Je relis le message quatre fois sans oser croire à ce qui m'arrive. Dans le miroir des toilettes, je constate à quel point mes joues sont écarlates. Je n'ai jamais eu aussi honte de ma vie, et pourtant, je souffle, ouvre le placard, en sors un tube de lubrifiant.

Qu'est-ce que je suis en train de foutre ?

J'obéis donc aux conseils d'Estéban, que j'imagine avisés. Il n'y a rien d'agréable, mais les choses se passent plus vite que prévu. Il me reste, sur la fin, un vague sentiment de malaise.

Je lave la poire, à la fois horrifié de ce que je viens de faire, et soulagé de réaliser que ce n'était pas si terrible, puis je retourne dans la chambre, penaud et confus.

Estéban est confortablement installé sur son lit, son ordinateur sur les genoux. Il se tourne vers moi, tout joyeux, et me demande :

— Tu veux regarder quel genre de film ?

— Hein ?

— Plutôt horreur, comique... ?

— Mais je...

— Mais tu quoi ?

— Bah... On ne va pas... ?

— Ah non ! Maintenant, il faut attendre environ deux heures que toute l'eau soit évacuée.

Je rougis de nouveau, pose la poire sur la commode, et vais m'assoir sur le lit. La sensation d'après-coup est pénible. Je ne sais plus comment me positionner, ce qui semble amuser Estéban.

— C'est juste un mauvais moment à passer, ça va aller, dit-il en me tapotant l'épaule.

— Il faut faire ça à chaque fois ?

— Non. Un lavement ne sert à rien.

Il me faut un temps pour assimiler.

— Comment ça, à rien ?

Estéban se pince les lèvres, puis il lance :

— Oh ! Il a l'air pas mal, ce film.

Je prête à peine attention à ce qu'il me montre.

— T'as dit que c'était une question d'hygiène.

— C'est assez peu utile, en fait.

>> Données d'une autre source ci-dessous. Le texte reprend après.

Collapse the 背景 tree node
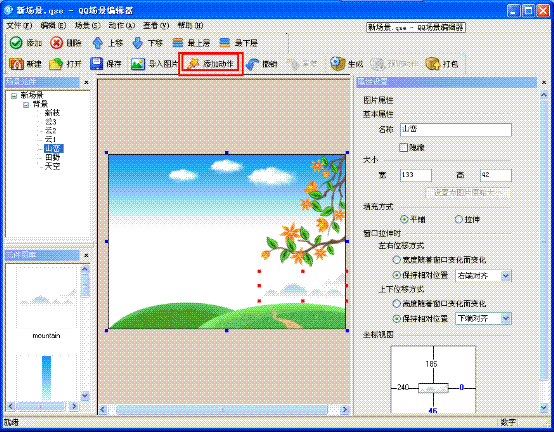The width and height of the screenshot is (554, 432). [26, 105]
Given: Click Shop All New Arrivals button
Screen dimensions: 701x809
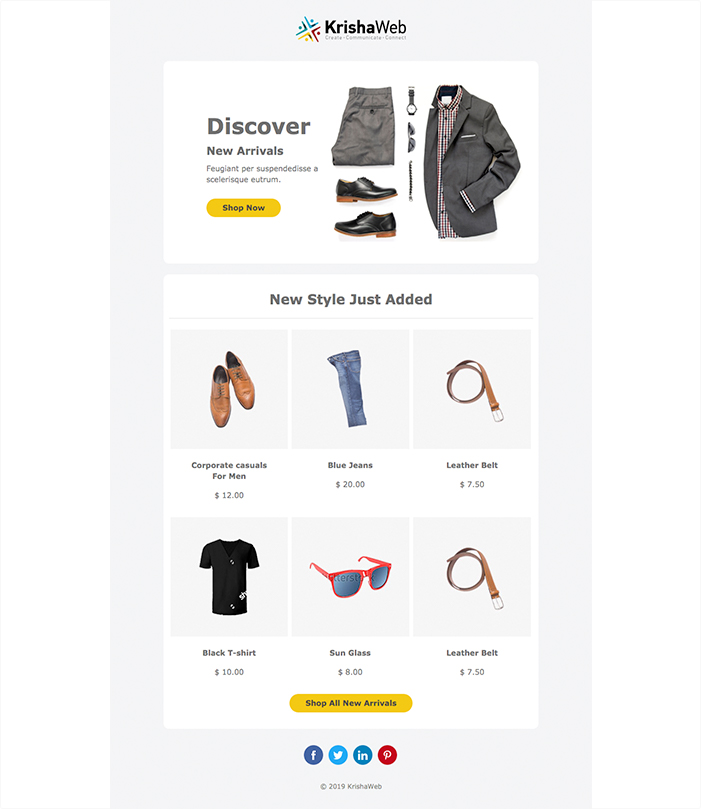Looking at the screenshot, I should pyautogui.click(x=351, y=703).
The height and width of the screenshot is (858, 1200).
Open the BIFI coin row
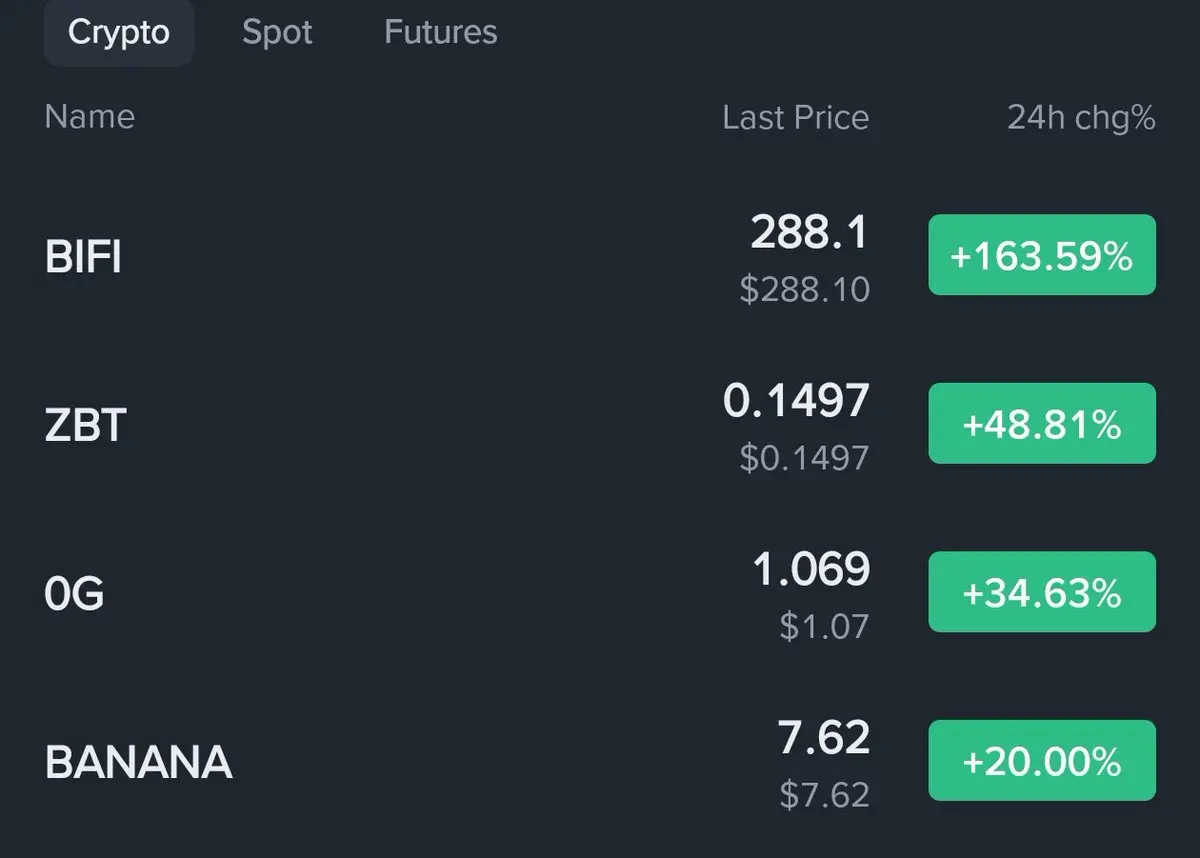tap(83, 257)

Ça sert surtout à se rassurer... Bon. Il me tente bien ce film, moi.

Il pose l'ordinateur entre nous et démarre Harold et Kumar chassent le burger.

— Mais Estéban, tu te fous de ma gueule ?

— Oui.

— Je viens de me mettre un demi-litre d'eau dans l'anus pour rien, là ?

Cette fois-ci, il éclate franchement de rire.

— T'as mis un demi-litre ?!

— Je ne sais pas !

Il rit encore, beaucoup trop longtemps, plié en deux sur sa couverture. J'essaye de conserver une mine vexée, mais il est si communicatif que je ne peux pas m'empêcher de me joindre à lui.

Quand nous avons fini de nous marrer, je dis :

— T'es lourd, quand même.

— Tu l'as mérité.

— C'est pas faux... Mais au moins, mon coup bas, il t'a pris dix minutes de ta vie, à tout casser. Moi, j'en ai pour deux heures !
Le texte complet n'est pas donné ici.